Throughout the plot, it is implied that Corvo previously had a private intimate relationship with Jessamine, and that he was the father of Jessamine's daughter, Emily Kaldwin. This is later confirmed in the second game, and expounded upon in the intergame comic series and novel.

As the second game progresses, Corvo and his daughter are confronted by Jessamine's purported half-sister, Delilah, who serves as the game's main antagonist.

Development
The early development of the character was based on 17th century London attire, and was similar in appearance to that of the character Garrett from the game series Thief. The original concept was abandoned as the universe developed into its eventual form, described as "whalepunk".

Dishonored

The character of Corvo develops throughout the first game based largely on the decisions made throughout, with Emily reacting to Corvo's moral decisions through her drawings. According to Harvey Smith:

It is possible, through decisions made by players through the game, to arrive at multiple possible endings. However, subsequent publications leading to the setting of the second game, revealed the most extreme possible "high chaos" ending was not considered canon by the developers. Regarding canon, Smith said "we tend to pick elements that we like as canon".

The Dunwall Archives
Corvo appears repeatedly in the graphic novel Dishonored: The Dunwall Archives, released by Dark Horse Comics. This includes multiple entries in the book's opening timeline, an excerpt from the historical record of government positions and ranks, and a reproduction of his wanted poster, advertising a reward of 30,000 coins, and decrying that "the offenses of this man are high crimes under the laws of the City Watch of Dunwall and the edicts of our brave Lord Regent in these times of peril".

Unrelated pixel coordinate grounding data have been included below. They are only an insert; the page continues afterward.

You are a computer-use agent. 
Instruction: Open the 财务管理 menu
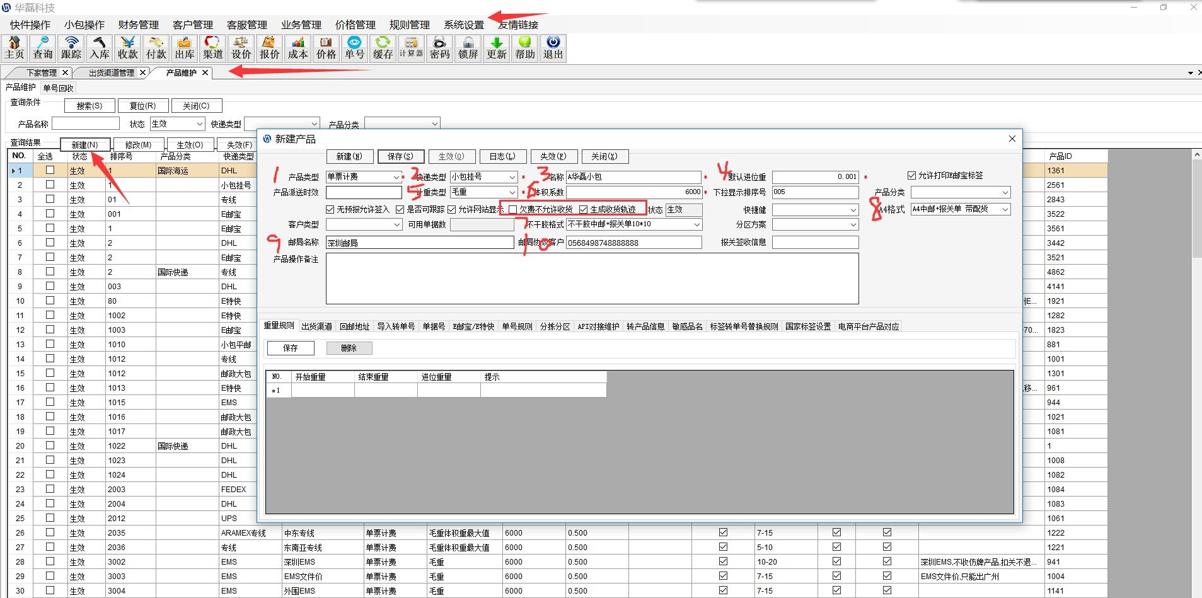(138, 25)
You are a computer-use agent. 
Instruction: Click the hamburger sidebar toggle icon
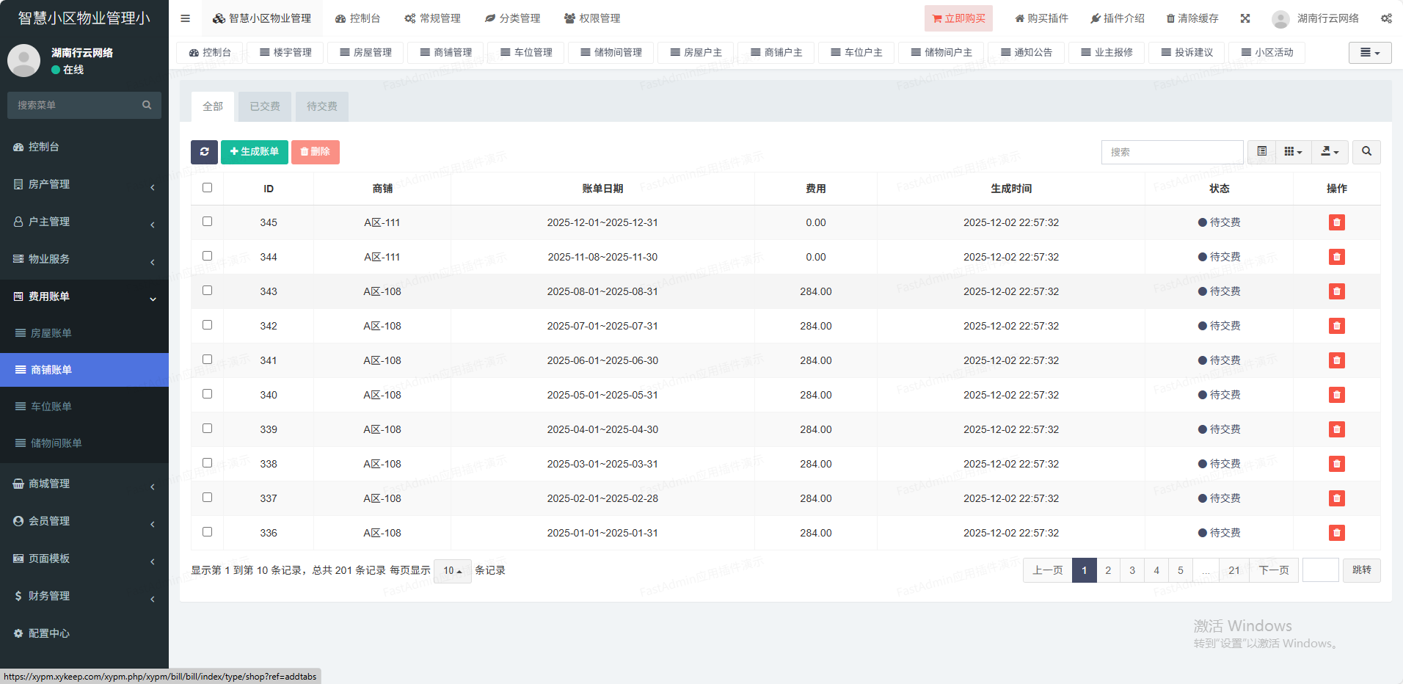(x=185, y=18)
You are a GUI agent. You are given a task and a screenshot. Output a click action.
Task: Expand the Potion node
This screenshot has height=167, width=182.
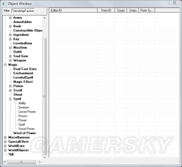(x=10, y=86)
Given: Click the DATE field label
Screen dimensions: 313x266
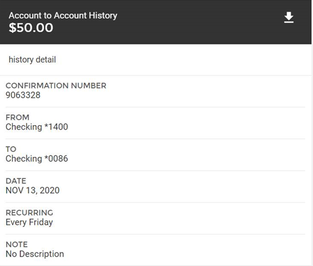Looking at the screenshot, I should (x=16, y=181).
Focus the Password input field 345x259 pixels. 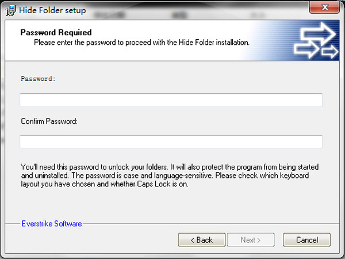[x=171, y=100]
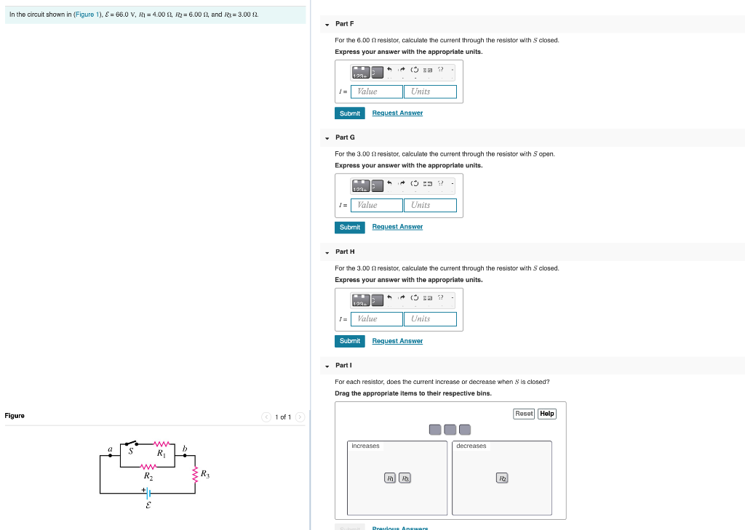Click the redo icon in Part F toolbar
Screen dimensions: 745x530
(402, 70)

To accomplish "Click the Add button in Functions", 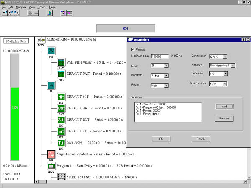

According to the timeline provided in the book, Corvo is named Royal Protector on the 7th Day of the Month of Songs, 1817 at the age of 19, and six years later, the two become lovers on the 2nd of Rain, 1823. Corvo is then marked by the outsider following Jessamine's death in the year 1837, making the character aged 39 at the beginning of the first game.

The Wyrmwood Deceit
Corvo serves the leading role in a comic mini-series by Gordon Rennie and Andrea Olimpieri, entitled Dishonored: The Wyrmwood Deceit, released August 3 through October 19, 2016. The full set was also released as a graphic novel collection on November 29 of the same year. The series is set twelve years after the conclusion of the events of the first game, and centers on his attempts to find an apprentice to serve as his heir.

The series opens showing Corvo involved in the selection and training of the city guard, while serving in his official capacity. He then encounters city watch officer Martha Cottings, who he considers a potential candidate to be his heir. In an ensuing battle with gang members, he discovers that a locket belonging to a boy member of the gang, contains a picture of his estranged sister. This leads Corvo on his central mission of the series of investigating the nature of the picture.

The series explores Corvo's personality more deeply through the use of thought captions. The first issue received an overall rating of 7.5 from CGMagazine.

The Corroded Man
In the game-inspired book by Adam Christopher, Dishonored: The Corroded Man, Corvo trains and fights alongside his daughter Emily, when an escaped prisoner reforms the Whalers gang, originally responsible for the assassination of the Empress. In writing the novel, Christopher coordinated with writers of the games, to ensure continuity of the canon.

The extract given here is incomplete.